WORK INSTRUCTIONS: Reproduce every row below word for word, without changing anything.

INPUT FOR THIS TASK:

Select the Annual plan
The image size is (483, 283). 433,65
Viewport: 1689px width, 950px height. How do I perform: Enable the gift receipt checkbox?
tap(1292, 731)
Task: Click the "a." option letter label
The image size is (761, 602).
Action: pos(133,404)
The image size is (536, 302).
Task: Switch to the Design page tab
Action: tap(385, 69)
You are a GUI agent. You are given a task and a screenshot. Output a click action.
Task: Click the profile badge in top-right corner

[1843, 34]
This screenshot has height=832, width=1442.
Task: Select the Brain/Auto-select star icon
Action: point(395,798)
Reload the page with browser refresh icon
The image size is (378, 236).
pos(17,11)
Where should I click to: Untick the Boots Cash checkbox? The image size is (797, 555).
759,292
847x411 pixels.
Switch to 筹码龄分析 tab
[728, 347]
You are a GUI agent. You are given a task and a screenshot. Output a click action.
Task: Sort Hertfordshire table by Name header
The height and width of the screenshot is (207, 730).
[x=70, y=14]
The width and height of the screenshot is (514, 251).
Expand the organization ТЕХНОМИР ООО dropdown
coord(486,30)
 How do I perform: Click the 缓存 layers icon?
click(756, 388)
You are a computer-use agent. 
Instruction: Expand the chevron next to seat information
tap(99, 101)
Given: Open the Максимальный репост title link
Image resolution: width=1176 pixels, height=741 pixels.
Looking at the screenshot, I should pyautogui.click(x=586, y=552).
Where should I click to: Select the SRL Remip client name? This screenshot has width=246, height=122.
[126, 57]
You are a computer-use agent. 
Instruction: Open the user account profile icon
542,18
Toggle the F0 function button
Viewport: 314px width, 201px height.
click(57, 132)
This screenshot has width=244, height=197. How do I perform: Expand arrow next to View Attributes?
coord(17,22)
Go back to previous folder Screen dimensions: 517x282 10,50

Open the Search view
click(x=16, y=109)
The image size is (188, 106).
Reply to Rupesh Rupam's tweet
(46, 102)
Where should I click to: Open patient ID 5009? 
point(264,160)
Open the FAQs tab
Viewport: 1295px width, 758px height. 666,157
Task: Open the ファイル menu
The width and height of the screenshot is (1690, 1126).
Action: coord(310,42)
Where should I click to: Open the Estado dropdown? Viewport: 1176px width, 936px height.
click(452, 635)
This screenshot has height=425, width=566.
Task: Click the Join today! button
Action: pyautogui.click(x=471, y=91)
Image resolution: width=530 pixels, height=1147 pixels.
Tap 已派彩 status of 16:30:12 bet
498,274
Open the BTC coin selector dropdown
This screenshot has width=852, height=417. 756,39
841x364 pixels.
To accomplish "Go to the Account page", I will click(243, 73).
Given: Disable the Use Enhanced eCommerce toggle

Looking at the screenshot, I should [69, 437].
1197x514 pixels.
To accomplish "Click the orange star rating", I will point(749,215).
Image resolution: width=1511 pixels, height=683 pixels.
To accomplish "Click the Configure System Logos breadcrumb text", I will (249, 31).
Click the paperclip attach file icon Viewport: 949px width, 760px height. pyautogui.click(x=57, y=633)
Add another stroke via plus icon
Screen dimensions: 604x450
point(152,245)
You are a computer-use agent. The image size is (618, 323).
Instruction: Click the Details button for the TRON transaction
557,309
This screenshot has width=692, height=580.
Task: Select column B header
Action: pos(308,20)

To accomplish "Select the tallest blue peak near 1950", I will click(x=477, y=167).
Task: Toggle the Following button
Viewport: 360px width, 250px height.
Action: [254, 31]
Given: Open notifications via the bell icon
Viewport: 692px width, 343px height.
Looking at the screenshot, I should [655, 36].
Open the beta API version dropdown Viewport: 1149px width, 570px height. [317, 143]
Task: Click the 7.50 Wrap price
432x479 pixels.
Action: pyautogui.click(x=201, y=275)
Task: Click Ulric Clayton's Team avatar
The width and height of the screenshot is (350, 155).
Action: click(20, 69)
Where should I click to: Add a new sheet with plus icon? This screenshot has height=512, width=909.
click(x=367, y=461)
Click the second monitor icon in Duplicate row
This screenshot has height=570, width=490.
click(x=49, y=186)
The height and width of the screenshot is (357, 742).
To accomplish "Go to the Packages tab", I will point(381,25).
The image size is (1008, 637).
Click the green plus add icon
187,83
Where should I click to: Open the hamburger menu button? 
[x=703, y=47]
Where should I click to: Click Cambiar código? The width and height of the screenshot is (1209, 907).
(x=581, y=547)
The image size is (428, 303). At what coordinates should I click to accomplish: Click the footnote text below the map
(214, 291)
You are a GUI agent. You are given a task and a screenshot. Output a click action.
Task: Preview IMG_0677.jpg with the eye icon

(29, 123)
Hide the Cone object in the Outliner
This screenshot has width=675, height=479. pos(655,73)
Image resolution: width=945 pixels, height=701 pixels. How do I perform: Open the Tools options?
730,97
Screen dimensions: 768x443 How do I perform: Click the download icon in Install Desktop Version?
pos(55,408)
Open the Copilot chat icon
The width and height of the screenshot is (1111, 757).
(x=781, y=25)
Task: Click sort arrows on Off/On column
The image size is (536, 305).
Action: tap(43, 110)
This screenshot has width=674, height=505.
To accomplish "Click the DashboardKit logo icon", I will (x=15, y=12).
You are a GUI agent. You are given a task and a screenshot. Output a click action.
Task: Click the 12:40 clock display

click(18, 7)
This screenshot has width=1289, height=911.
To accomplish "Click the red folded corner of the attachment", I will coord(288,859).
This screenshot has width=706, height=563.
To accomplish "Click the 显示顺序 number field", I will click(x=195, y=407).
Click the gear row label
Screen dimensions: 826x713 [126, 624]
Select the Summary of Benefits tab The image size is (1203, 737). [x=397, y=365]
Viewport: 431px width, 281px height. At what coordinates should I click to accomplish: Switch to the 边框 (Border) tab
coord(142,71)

SOLUTION FOR THIS PROBLEM:
Select the Annual plan
The image size is (483, 283). 433,65
Viewport: 1689px width, 950px height. How do I perform: Enable the gift receipt checkbox?
tap(1292, 731)
Task: Click the "a." option letter label
The image size is (761, 602).
Action: pos(133,404)
The image size is (536, 302).
Task: Switch to the Design page tab
Action: tap(385, 69)
You are a GUI agent. You are given a task and a screenshot. Output a click action.
Task: Click the profile badge in top-right corner

[1843, 34]
This screenshot has height=832, width=1442.
Task: Select the Brain/Auto-select star icon
Action: point(395,798)
Reload the page with browser refresh icon
The image size is (378, 236).
pos(17,11)
Where should I click to: Untick the Boots Cash checkbox? The image size is (797, 555).
759,292
847x411 pixels.
Switch to 筹码龄分析 tab
[728, 347]
You are a GUI agent. You are given a task and a screenshot. Output a click action.
Task: Sort Hertfordshire table by Name header
The height and width of the screenshot is (207, 730).
[x=70, y=14]
The width and height of the screenshot is (514, 251).
Expand the organization ТЕХНОМИР ООО dropdown
coord(486,30)
 How do I perform: Click the 缓存 layers icon?
click(756, 388)
You are a computer-use agent. 
Instruction: Expand the chevron next to seat information
tap(99, 101)
Given: Open the Максимальный репост title link
Image resolution: width=1176 pixels, height=741 pixels.
Looking at the screenshot, I should pyautogui.click(x=586, y=552).
Where should I click to: Select the SRL Remip client name? This screenshot has width=246, height=122.
[126, 57]
You are a computer-use agent. 
Instruction: Open the user account profile icon
542,18
Toggle the F0 function button
Viewport: 314px width, 201px height.
click(57, 132)
This screenshot has width=244, height=197. How do I perform: Expand arrow next to View Attributes?
coord(17,22)
Go back to previous folder Screen dimensions: 517x282 10,50

Open the Search view
click(x=16, y=109)
The image size is (188, 106).
Reply to Rupesh Rupam's tweet
(46, 102)
Where should I click to: Open patient ID 5009? 
point(264,160)
Open the FAQs tab
Viewport: 1295px width, 758px height. 666,157
Task: Open the ファイル menu
The width and height of the screenshot is (1690, 1126).
Action: coord(310,42)
Where should I click to: Open the Estado dropdown? Viewport: 1176px width, 936px height.
click(452, 635)
This screenshot has height=425, width=566.
Task: Click the Join today! button
Action: pyautogui.click(x=471, y=91)
Image resolution: width=530 pixels, height=1147 pixels.
Tap 已派彩 status of 16:30:12 bet
498,274
Open the BTC coin selector dropdown
This screenshot has width=852, height=417. 756,39
841x364 pixels.
To accomplish "Go to the Account page", I will click(243, 73).
Given: Disable the Use Enhanced eCommerce toggle

Looking at the screenshot, I should [69, 437].
1197x514 pixels.
To accomplish "Click the orange star rating", I will point(749,215).
Image resolution: width=1511 pixels, height=683 pixels.
To accomplish "Click the Configure System Logos breadcrumb text", I will (249, 31).
Click the paperclip attach file icon Viewport: 949px width, 760px height. pyautogui.click(x=57, y=633)
Add another stroke via plus icon
Screen dimensions: 604x450
point(152,245)
You are a computer-use agent. The image size is (618, 323).
Instruction: Click the Details button for the TRON transaction
557,309
This screenshot has width=692, height=580.
Task: Select column B header
Action: pos(308,20)

To accomplish "Select the tallest blue peak near 1950", I will click(x=477, y=167).
Task: Toggle the Following button
Viewport: 360px width, 250px height.
Action: [254, 31]
Given: Open notifications via the bell icon
Viewport: 692px width, 343px height.
Looking at the screenshot, I should [655, 36].
Open the beta API version dropdown Viewport: 1149px width, 570px height. [317, 143]
Task: Click the 7.50 Wrap price
432x479 pixels.
Action: pyautogui.click(x=201, y=275)
Task: Click Ulric Clayton's Team avatar
The width and height of the screenshot is (350, 155).
Action: click(20, 69)
Where should I click to: Add a new sheet with plus icon? This screenshot has height=512, width=909.
click(x=367, y=461)
Click the second monitor icon in Duplicate row
This screenshot has height=570, width=490.
click(x=49, y=186)
The height and width of the screenshot is (357, 742).
To accomplish "Go to the Packages tab", I will point(381,25).
The image size is (1008, 637).
Click the green plus add icon
187,83
Where should I click to: Open the hamburger menu button? 
[x=703, y=47]
Where should I click to: Click Cambiar código? The width and height of the screenshot is (1209, 907).
(x=581, y=547)
The image size is (428, 303). At what coordinates should I click to accomplish: Click the footnote text below the map
(214, 291)
You are a GUI agent. You are given a task and a screenshot. Output a click action.
Task: Preview IMG_0677.jpg with the eye icon

(29, 123)
Hide the Cone object in the Outliner
This screenshot has width=675, height=479. pos(655,73)
Image resolution: width=945 pixels, height=701 pixels. How do I perform: Open the Tools options?
730,97
Screen dimensions: 768x443 How do I perform: Click the download icon in Install Desktop Version?
pos(55,408)
Open the Copilot chat icon
The width and height of the screenshot is (1111, 757).
(x=781, y=25)
Task: Click sort arrows on Off/On column
The image size is (536, 305).
Action: tap(43, 110)
This screenshot has width=674, height=505.
To accomplish "Click the DashboardKit logo icon", I will (x=15, y=12).
You are a GUI agent. You are given a task and a screenshot. Output a click action.
Task: Click the 12:40 clock display

click(18, 7)
This screenshot has width=1289, height=911.
To accomplish "Click the red folded corner of the attachment", I will coord(288,859).
This screenshot has width=706, height=563.
To accomplish "Click the 显示顺序 number field", I will click(x=195, y=407).
Click the gear row label
Screen dimensions: 826x713 [126, 624]
Select the Summary of Benefits tab The image size is (1203, 737). [x=397, y=365]
Viewport: 431px width, 281px height. At what coordinates should I click to accomplish: Switch to the 边框 (Border) tab
coord(142,71)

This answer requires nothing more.